**REQUEST 1**
How would you render this sentence from the article on RSSI accuracy into Spanish: "There are two different RSSI values that can be read back from the chip."
**REQUEST 2**
Format the records from the line with "Describe the element at coordinates (158, 612)" up to and including the line with "This screenshot has height=849, width=1047." as a numbered list, leaving out blank lines.

**DOCUMENT SECTION**
Segment Open

How accurate is my RSSI reading on Si4x6x rev B1B?
The question in the title can be interpreted in two ways:
1. How accurate is my RSSI reading on any one chip?
2. How much variation can I expect from chip to chip?
We will cover both of these topics in this article. Before we dove into measurement results however, here is a brief overview of RSSI operation on the chip.
There are two different RSSI values that can be read back from the chip. One is latched RSSI the other one is current RSSI. Current RSSI reflects the measurement value at the latest 1Tb time period and gets updated in each 1Tb time period. As indicated by its name latched RSSI is only one RSSI value that is captured from the current RSSI value at a specific point in time in the receive process. The receiver will retain this latched RSSI value until it is re-started by either the automatic state machine on the chip or by the host MCU. The latching event can be configured in filed “LATCH” in API property “MODEM_RSSI_CONTROL”. Find below a recap of what possible events can be set for latching.
Name Value Description
DISABLED 0 Latch is disabled. The returned value of the Latched RSSI will always read 0.
PREAMBLE 1 Latches RSSI at Preamble detect.
SYNC 2 Latches RSSI at Sync Word detect.
RX_STATE1 3 Latches RSSI at 4*Tb after RX is enabled (7*Tb if AVERAGE = 0).
RX_STATE2 4 (only with AVERAGE=0) Latches RSSI at 8*Tb after RX is enabled.
RX_STATE3 5 (only with AVERAGE=0) Latches RSSI at 12*Tb after RX is enabled.
RX_STATE4 6 (only with AVERAGE=0) Latches RSSI at 16*Tb after RX is enabled.
RX_STATE5 7 (only with AVERAGE=0) Latches RSSI at 20*Tb after RX is enabled.
Note, that options “PREAMBLE” and “SYNC” only make sense in packet mode operation. Don’t use them in direct mode applications! A few of the entries in the table refer to a value called “AVERAGE”. The current RSSI value (that is to become the latched RSSI value at the latching event) gets updated at 1*Tb bit period intervals, however this value can either be the result of one measurement on the previous 1*Tb cycle or the average of the previous 4*Tb bit cycles. The “AVERAGE” value decides between the two modes of operation in the following fashion:
Name Value Description
AVERAGE4 0 The RSSI value is updated at 1*Tb bit period intervals but always reflects the average value over the previous 4*Tb bit periods.

Segment Closed

**MATERIAL SHOWN**
Segment Open

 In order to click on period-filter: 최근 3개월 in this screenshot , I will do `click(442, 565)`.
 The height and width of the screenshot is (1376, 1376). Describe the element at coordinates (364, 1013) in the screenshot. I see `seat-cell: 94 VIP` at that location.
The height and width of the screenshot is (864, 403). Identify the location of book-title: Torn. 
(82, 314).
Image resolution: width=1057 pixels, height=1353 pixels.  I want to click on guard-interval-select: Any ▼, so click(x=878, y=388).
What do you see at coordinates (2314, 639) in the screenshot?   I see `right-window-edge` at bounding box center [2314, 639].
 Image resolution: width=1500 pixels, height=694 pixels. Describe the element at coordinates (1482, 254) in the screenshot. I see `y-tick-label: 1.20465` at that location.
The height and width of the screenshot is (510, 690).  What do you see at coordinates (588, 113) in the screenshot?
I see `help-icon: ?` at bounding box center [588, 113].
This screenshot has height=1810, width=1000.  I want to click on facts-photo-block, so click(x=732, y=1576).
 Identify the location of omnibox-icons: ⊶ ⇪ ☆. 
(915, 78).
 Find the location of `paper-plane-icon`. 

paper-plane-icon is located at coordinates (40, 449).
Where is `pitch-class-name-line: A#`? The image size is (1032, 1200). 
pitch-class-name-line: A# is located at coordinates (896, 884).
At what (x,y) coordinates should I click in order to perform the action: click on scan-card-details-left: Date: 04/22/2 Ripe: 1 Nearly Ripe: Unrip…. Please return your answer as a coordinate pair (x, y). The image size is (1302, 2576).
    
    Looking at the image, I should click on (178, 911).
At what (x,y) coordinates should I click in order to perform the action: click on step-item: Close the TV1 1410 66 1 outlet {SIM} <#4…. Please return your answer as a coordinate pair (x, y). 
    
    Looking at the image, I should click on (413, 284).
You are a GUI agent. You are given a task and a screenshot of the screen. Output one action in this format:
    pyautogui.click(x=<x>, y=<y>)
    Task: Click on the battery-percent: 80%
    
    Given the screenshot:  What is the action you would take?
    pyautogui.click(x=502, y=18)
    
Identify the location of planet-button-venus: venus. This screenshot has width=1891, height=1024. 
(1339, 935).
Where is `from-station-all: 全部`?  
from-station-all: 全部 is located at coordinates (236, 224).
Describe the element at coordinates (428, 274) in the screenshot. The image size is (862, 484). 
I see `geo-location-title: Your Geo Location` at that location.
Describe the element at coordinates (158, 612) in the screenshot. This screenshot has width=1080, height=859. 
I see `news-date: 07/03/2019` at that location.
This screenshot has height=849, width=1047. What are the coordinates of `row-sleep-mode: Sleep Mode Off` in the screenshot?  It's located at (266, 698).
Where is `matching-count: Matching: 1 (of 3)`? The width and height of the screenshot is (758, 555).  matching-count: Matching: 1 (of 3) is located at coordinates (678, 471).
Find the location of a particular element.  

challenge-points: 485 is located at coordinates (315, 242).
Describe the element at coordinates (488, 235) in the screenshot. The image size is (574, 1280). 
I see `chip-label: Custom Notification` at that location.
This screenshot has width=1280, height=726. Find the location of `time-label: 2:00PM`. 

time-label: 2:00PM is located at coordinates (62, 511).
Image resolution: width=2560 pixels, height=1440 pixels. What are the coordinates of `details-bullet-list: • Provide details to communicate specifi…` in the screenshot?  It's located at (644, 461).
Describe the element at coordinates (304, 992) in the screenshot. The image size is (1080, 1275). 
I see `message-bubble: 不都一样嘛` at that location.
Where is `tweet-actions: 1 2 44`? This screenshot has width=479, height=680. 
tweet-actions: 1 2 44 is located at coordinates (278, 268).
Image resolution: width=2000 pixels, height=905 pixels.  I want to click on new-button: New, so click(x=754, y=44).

Segment Closed

**WRITTEN RESPONSE 1**
Hay dos valores de RSSI diferentes que se pueden leer del chip.

**WRITTEN RESPONSE 2**
1. Describe the element at coordinates (158, 612) in the screenshot. This screenshot has width=1080, height=859. 
2. I see `news-date: 07/03/2019` at that location.
3. This screenshot has height=849, width=1047. What are the coordinates of `row-sleep-mode: Sleep Mode Off` in the screenshot?  It's located at (266, 698).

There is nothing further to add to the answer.